#### [Brief]
The stretch wanted below opens at the line containing "The image size is (276, 553)." and closes at the line containing "Instruction: Expand background". Please return it exactly, with no other lines.

#### [Record extracts]
────────────────────
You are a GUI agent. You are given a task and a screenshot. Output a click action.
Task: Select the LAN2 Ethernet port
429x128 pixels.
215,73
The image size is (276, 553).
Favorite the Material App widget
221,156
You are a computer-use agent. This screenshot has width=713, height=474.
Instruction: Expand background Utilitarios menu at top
────────────────────
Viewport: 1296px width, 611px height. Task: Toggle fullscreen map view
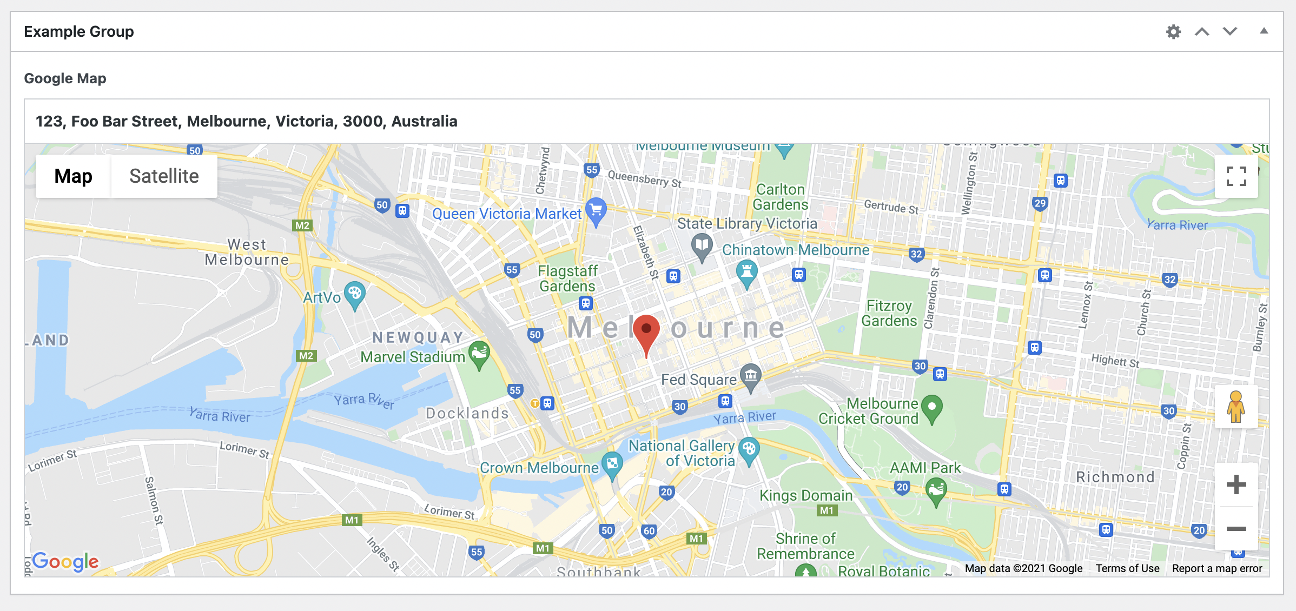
────────────────────
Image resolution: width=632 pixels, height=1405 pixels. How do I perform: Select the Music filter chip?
────────────────────
#### [Reply]
The image size is (276, 553).
Favorite the Material App widget
221,156
You are a computer-use agent. This screenshot has width=713, height=474.
Instruction: Expand background Utilitarios menu at top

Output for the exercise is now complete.